Pero, ¿a qué viene a colación eso que de ordinario llamamos «favor» en esta disertación? Pues bien, si la tesis de que el ser humano es, en efecto, una criatura ritual-comunitaria es verídica, no sería extraño encontrar que el favor y su petición conforman entrambos una manera implícitamente convencional de ejecutar a la vez la necesidad ritual del conjunto de individuos y la sintonización necesaria para el logro de la plenitud de la convivencia en comunidad. Sin embargo, en más de una ocasión parece claro que el favor es una manera cotidiana de incordiar con todas las de la ley al prójimo. Aunque Fray García sustenta, eruditamente eso sí, que también la soledad individual resulta en función de la exclusión comunitaria, no comporta que el favor se constituya como dicho mecanismo segregador; por el contrario, implica que el favor y su petición conforman el lubricante para que el engranaje de la dinámica común y el rito se emplamen y funcionen en consonancia por una maldita vez. Y sin embargo, ¿por qué al momento de conceder un favor el prójimo se lo piensa tanto? Habría que distinguir entre favores y favores, lo cual es muy propio del hombre circunspecto, pero más allá de innecesarias digresiones, es claro que un favor no es, por sobreentendido, aquello que coloque en mal al que lo concede. Un ejemplo práctico es la frase cotidiana: «por favor, mátate»; aun cuando la intención es librar al género humano de un exponente cuyas capacidades son acaso dispensables para el éxito de la especie, la salvación del alma y el bien de la república, lo cierto es que propone un mal tremendo para quien habría de ejecutar dicho favor, pues se le está solicitando nada menos que perder la vida. Evidente resulta que esto no es un favor, por más que se quiera defender lo contrario; es normal, en consecuencia, que a quien se le ha solicitado le resulte gravoso y hasta ofensivo el escuchar la petición y más incluso el concederla. Empero favores verdaderos, como el también cotidiano «Pásame la sal, por favor» o el infalibe «Abre las piernas, por favor», son a final de cuentas acciones que lubrican el roce provocado por la interacción social humana del día a día.

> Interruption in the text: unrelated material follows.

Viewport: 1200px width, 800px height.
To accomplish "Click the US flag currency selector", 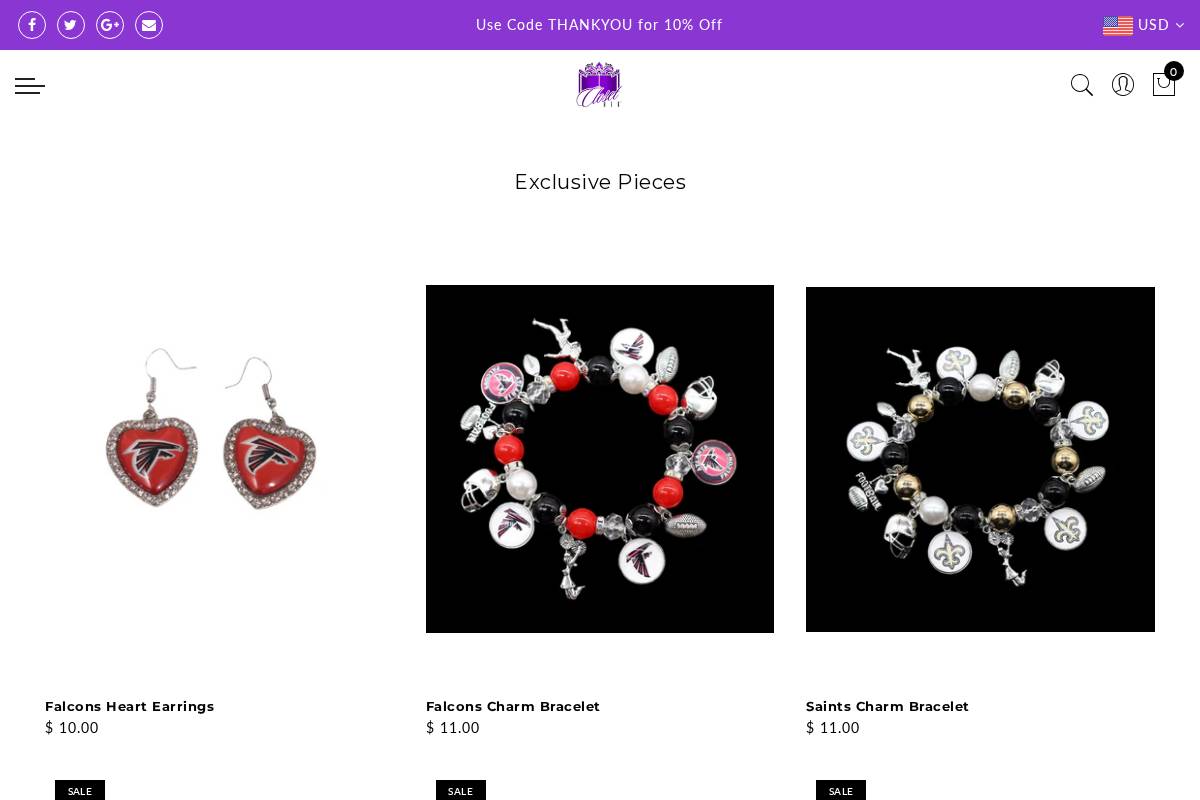I will click(1118, 26).
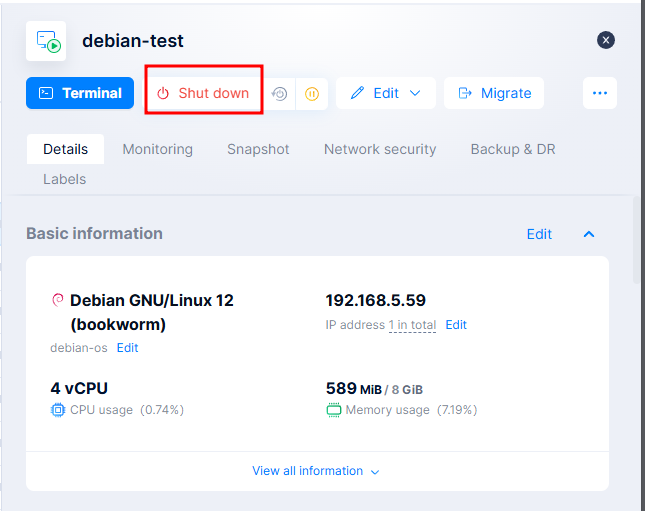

¿A quién puede ocasionarle una molestia, como no sea manco o cuto, el estirarse unos milímetros para aportarle el tan vital cloruro de sodio a su compinche al momento de ingerir los sagrados alimentos? ¿Quién hay que pueda ser tan egoísta de manera que las piernas no aparte ni un milímetro al momento de la santa penetración, que no sólo es gozosa sino que pone, al cabo de los nueve meses reglamentados para este fin, de Dios en servicio un alma joven y virtuosa? ¿Por qué, pues, gente adúltera y malvada, no hacen los favores como lo que son y se niegan a lo que es muy sin provecho, como andar a la flor del berro, escapando de sus responsabilidad ritual-comunitarias con otros de su especie? A mi parecer, tiene que ver con las molestias que supone el favor cuando éste no puede ser ejecutado por un alguien cualquiera, que las más veces es todo género de favor, pues, ¿cómo sabe el comensal que la sal que pide el otro es, en efecto, esa sal que está apenas unos palmos más lejos de su plato y no la que se encuentra en la otra mesa o en la cocina del vecino? ¿Cómo entenderá la joven que la apertura de las piernas requerida es, en realidad, una metafórica asociación entre el ángulo que las dichas piernas forman para dar acceso a su tierna y húmida caverna, en lugar de referirse a la práctica de una vivisección en cada una de sus gráciles extremidades? Así también, cuando el favor es conseguir cualquier género de bien, como sea inepto el que ejecuta el lance, ¿no será incomodísimo para éste saber qué beneficio reporta el bien solicitado?
El favor debiera, como dice su nombre, hacer edificación moral y espiritual al que lo cumple lo mismo que al que lo pide, dando buena semilla a uno y cosecha mejor al otro y viceversa, y sirviendo de ejemplar provecho para los hombres el reconocer su propia naturaleza ritual-comunitaria. Mas, para advertir esto es necesario acaso salir del dogma impuesto por la social desavenencia de no tratar al prójimo como a uno mismo, sino como al can sarnoso que todo el mundo repudia. ¡Miserable el que no puede conseguir, para solaz de todas las naciones del mundo, un hato de hembras dispuestas al placer con el mero objeto de hacer más llevadera la pesada existencia de los hombres solitarios! ¡Miserable el que, habiendo dicho que sí, al final responde no, porque sus panochescas intenciones son apenas las del hurto de la alegría a los otros a quienes no conoce pero pretende sus males, bien como el espino que sin reconocer la carne que rasga clava sus púas en todo aquel que se le acerca buscando cariño y comprensión!
Por esto pienso que o yerra Fray García o yo conmigo ando muy errado, pero, ¿quién querrá hacerme el favor de decírmelo?